(Page and screen pointing data)

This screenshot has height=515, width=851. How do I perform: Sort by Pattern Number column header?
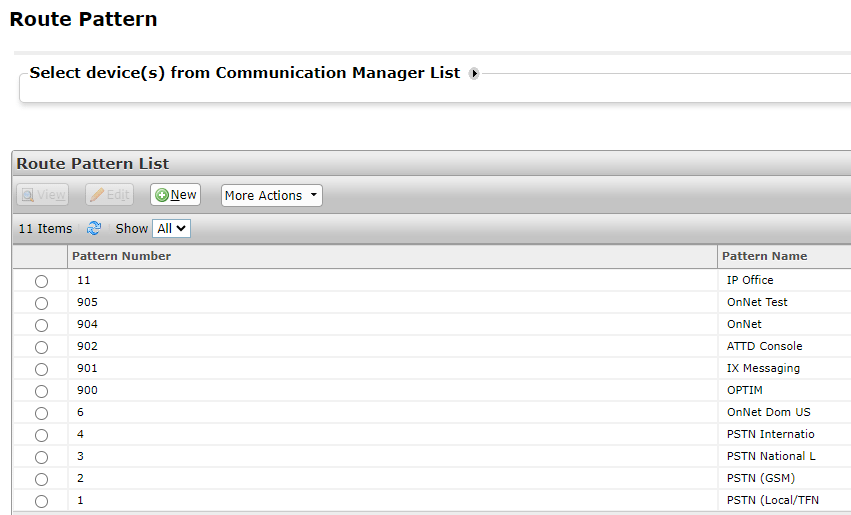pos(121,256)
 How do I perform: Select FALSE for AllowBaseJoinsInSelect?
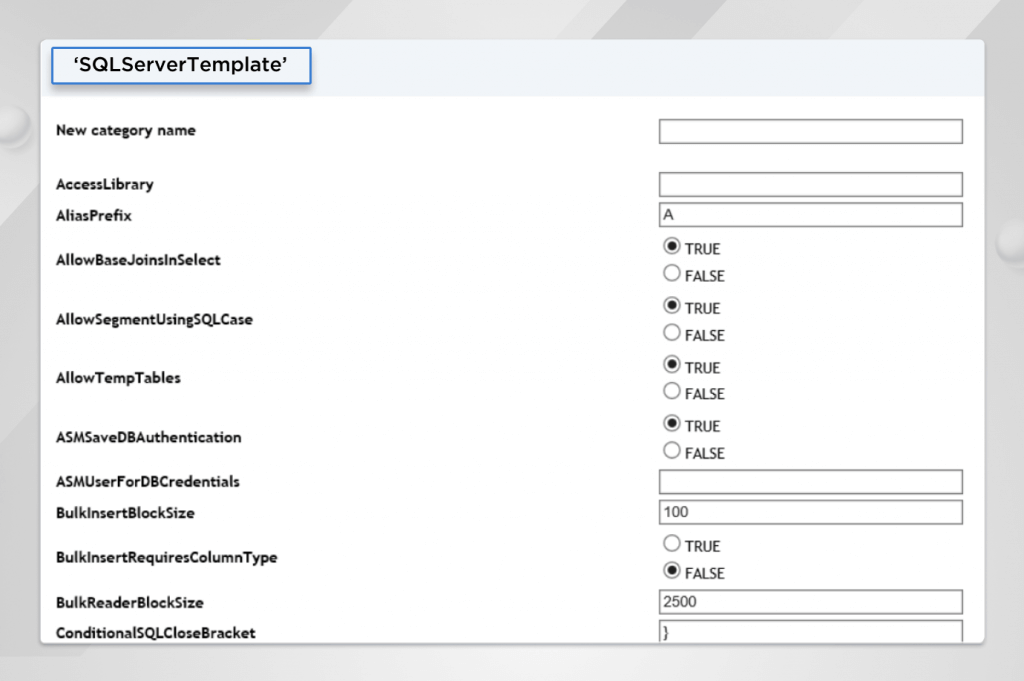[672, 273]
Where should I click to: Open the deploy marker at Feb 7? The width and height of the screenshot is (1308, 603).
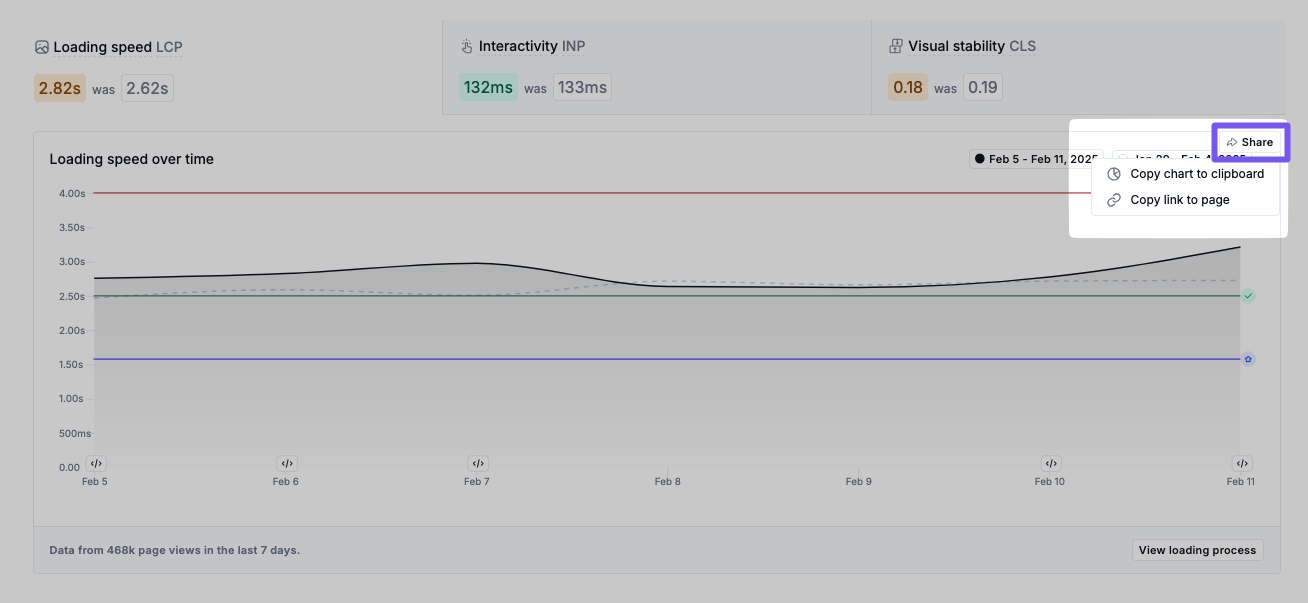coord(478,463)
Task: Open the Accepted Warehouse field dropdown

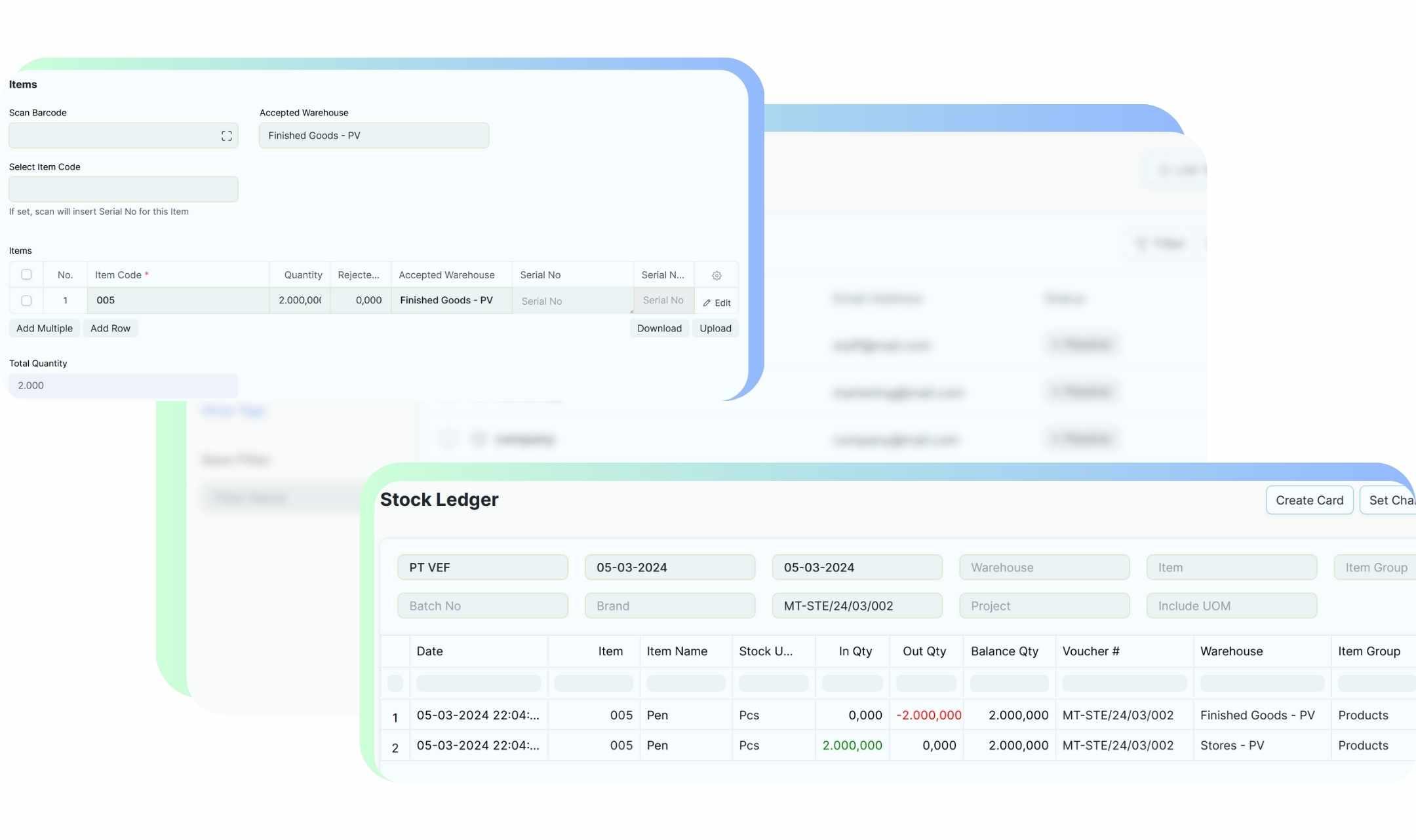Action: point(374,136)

EXERCISE PROMPT
Pull out every line of the records above word for word, leaving out the pictures.

EXERCISE RESPONSE
This screenshot has height=515, width=851. How do I perform: Sort by Pattern Number column header?
pos(121,256)
 How do I perform: Select FALSE for AllowBaseJoinsInSelect?
[672, 273]
Where should I click to: Open the deploy marker at Feb 7? The width and height of the screenshot is (1308, 603).
coord(478,463)
Task: Open the Accepted Warehouse field dropdown

Action: point(374,136)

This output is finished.